Teks Dokumen:
((

Penelitian Baru Mengungkap Mengapa Anda Tidak Seharusnya Menggaruk Ruam Gatal

31 Januari 2025 17:43
Penulis: Alamsyah, lifestyle
Menggaruk yang sering kali sulit untuk ditahan akan memicu peradangan lebih lanjut yang memperburuk gejala dan memperlambat penyembuhan.

Sahabat.com - Penelitian terbaru yang diterbitkan dalam jurnal Science mengungkapkan bagaimana menggaruk dapat memperburuk peradangan dan pembengkakan pada model tikus dengan jenis eksim yang disebut dermatitis kontak alergi.

"Pada awalnya, temuan ini tampak seperti memperkenalkan paradoks: Jika menggaruk gatal itu buruk bagi kita, mengapa rasanya begitu menyenangkan?" kata Daniel Kaplan, M.D., Ph.D., penulis utama dan profesor dermatologi serta imunologi di Universitas Pittsburgh.

"Garukan sering kali memberikan rasa senang, yang menunjukkan bahwa, untuk bisa berkembang, perilaku ini harus memberikan manfaat tertentu. Penelitian kami membantu menjelaskan paradoks ini dengan memberikan bukti bahwa menggaruk juga memberikan perlindungan terhadap infeksi bakteri pada kulit."

Dermatitis kontak alergi adalah reaksi alergi terhadap alergen atau iritasi kulit—termasuk poison ivy dan logam tertentu seperti nikel—yang menyebabkan ruam gatal dan bengkak. Menggaruk yang sering kali sulit untuk ditahan akan memicu peradangan lebih lanjut yang memperburuk gejala dan memperlambat penyembuhan.

Untuk memahami apa yang menyebabkan siklus berbahaya ini, Kaplan bersama penulis pertama Andrew Liu, mahasiswa di Program Pelatihan Ilmuwan Medis Pitt, dan tim mereka menggunakan alergen pemicu gatal untuk menimbulkan gejala mirip eksim pada telinga tikus normal dan tikus yang tidak merasa gatal karena tidak memiliki neuron perasa gatal.

Ketika tikus normal diizinkan menggaruk, telinga mereka menjadi bengkak dan dipenuhi dengan sel-sel imun inflamasi yang disebut neutrofil. Sebaliknya, peradangan dan pembengkakan jauh lebih ringan pada tikus normal yang tidak bisa menggaruk karena mengenakan kerah kecil Elizabethan, yang mirip dengan kerucut yang dikenakan anjing setelah berkunjung ke dokter hewan, dan pada hewan yang tidak memiliki neuron perasa gatal. Percobaan ini mengonfirmasi bahwa menggaruk memperburuk kondisi kulit.

Selanjutnya, para peneliti menunjukkan bahwa menggaruk menyebabkan neuron perasa sakit melepaskan senyawa bernama substance P. Senyawa ini kemudian mengaktifkan sel mast, yang berperan penting dalam peradangan dan pemicu rasa gatal serta inflamasi melalui perekrutan neutrofil.

))

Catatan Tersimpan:

((

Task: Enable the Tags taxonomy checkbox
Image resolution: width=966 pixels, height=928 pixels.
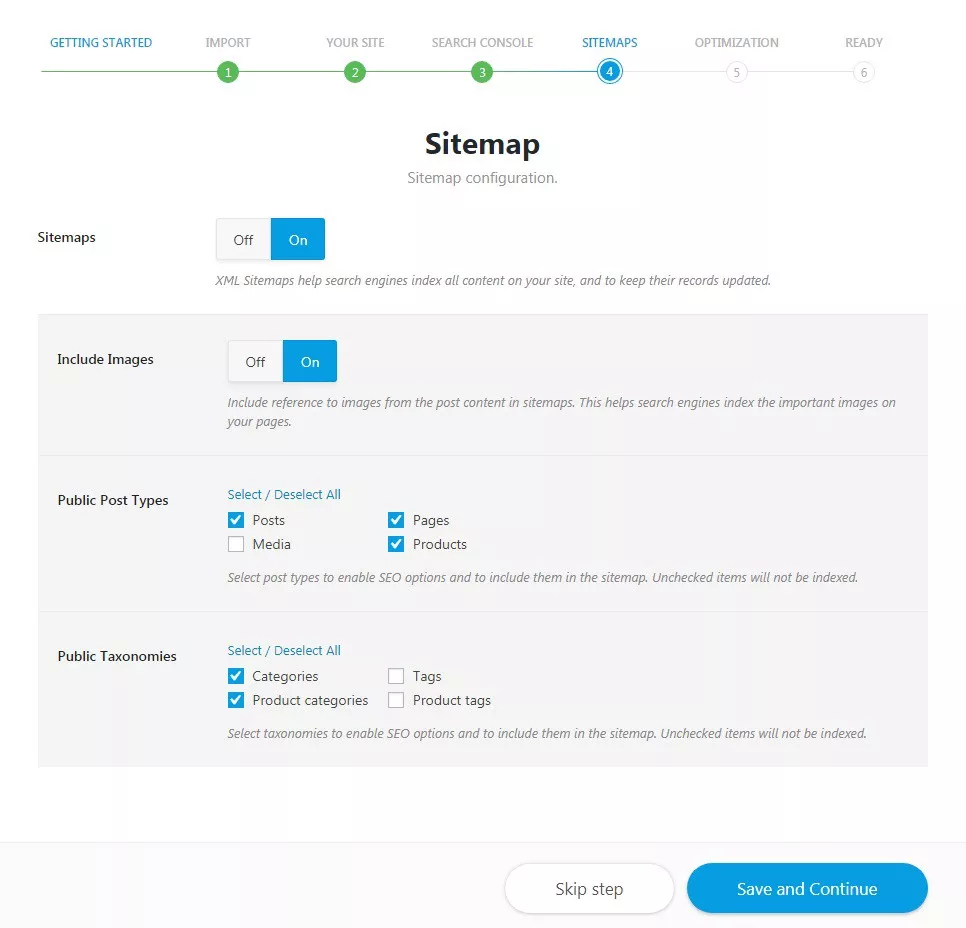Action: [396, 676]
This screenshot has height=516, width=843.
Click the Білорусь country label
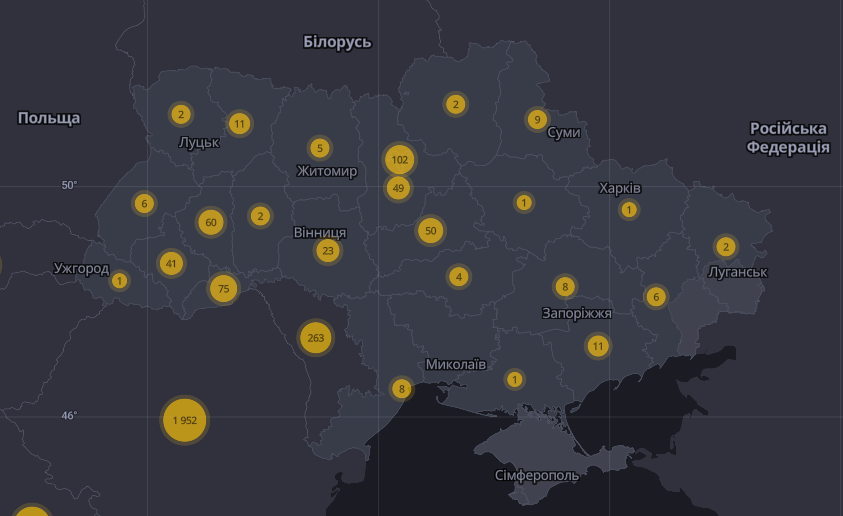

))
((

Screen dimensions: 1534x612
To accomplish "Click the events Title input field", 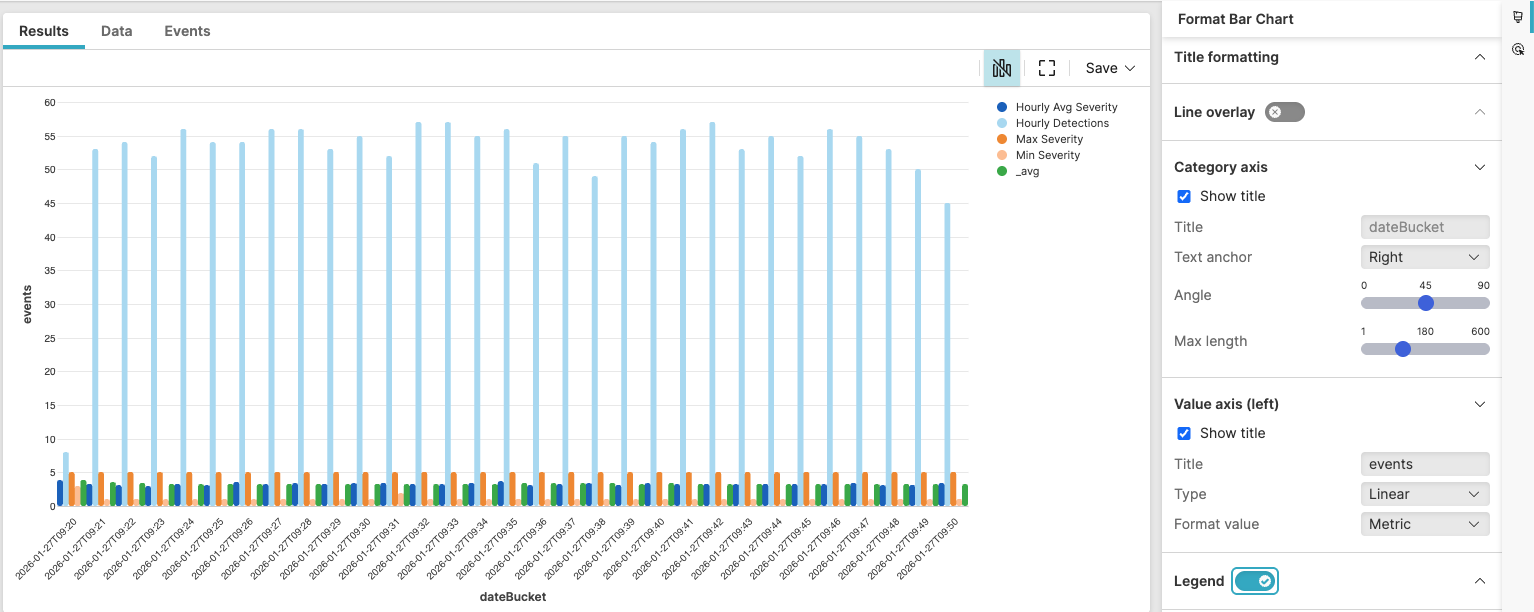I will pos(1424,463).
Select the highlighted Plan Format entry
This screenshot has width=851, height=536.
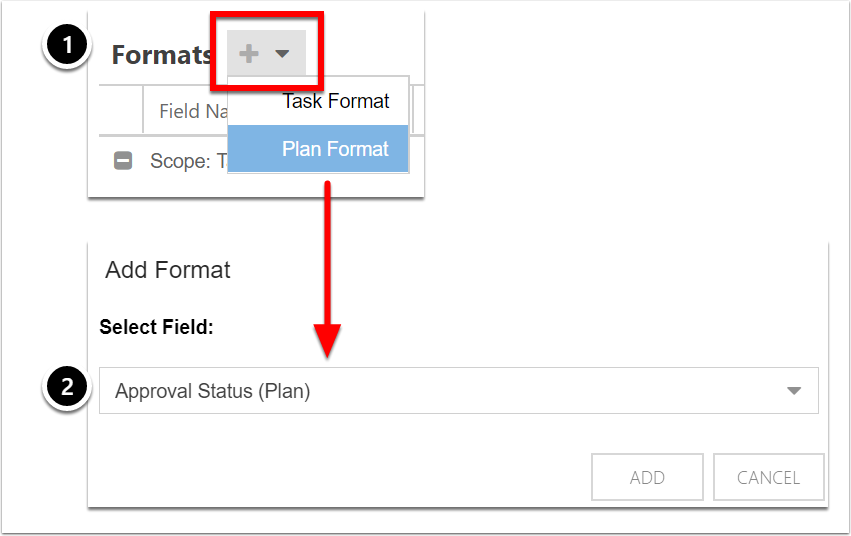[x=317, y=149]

))

Yang Perlu Dikerjakan:
**A)** Jawablah pertanyaan berikut berdasarkan artikel tentang menggaruk ruam gatal.
(i) Dalam jurnal apa penelitian tersebut diterbitkan?
(ii) Sel imun inflamasi apa yang memenuhi telinga tikus normal yang diizinkan menggaruk?
(iii) Senyawa apa yang dilepaskan neuron perasa sakit akibat menggaruk?
**B)** Tolong kutip bagian artikel tentang menggaruk ruam gatal mulai dari "31 Januari 2025" sampai dengan dan termasuk "di Universitas Pittsburgh.".

Jawaban Berurutan:
**A)**
(i) Science
(ii) Neutrofil
(iii) Substance P

**B)**
31 Januari 2025 17:43
Penulis: Alamsyah, lifestyle
Menggaruk yang sering kali sulit untuk ditahan akan memicu peradangan lebih lanjut yang memperburuk gejala dan memperlambat penyembuhan.

Sahabat.com - Penelitian terbaru yang diterbitkan dalam jurnal Science mengungkapkan bagaimana menggaruk dapat memperburuk peradangan dan pembengkakan pada model tikus dengan jenis eksim yang disebut dermatitis kontak alergi.

"Pada awalnya, temuan ini tampak seperti memperkenalkan paradoks: Jika menggaruk gatal itu buruk bagi kita, mengapa rasanya begitu menyenangkan?" kata Daniel Kaplan, M.D., Ph.D., penulis utama dan profesor dermatologi serta imunologi di Universitas Pittsburgh.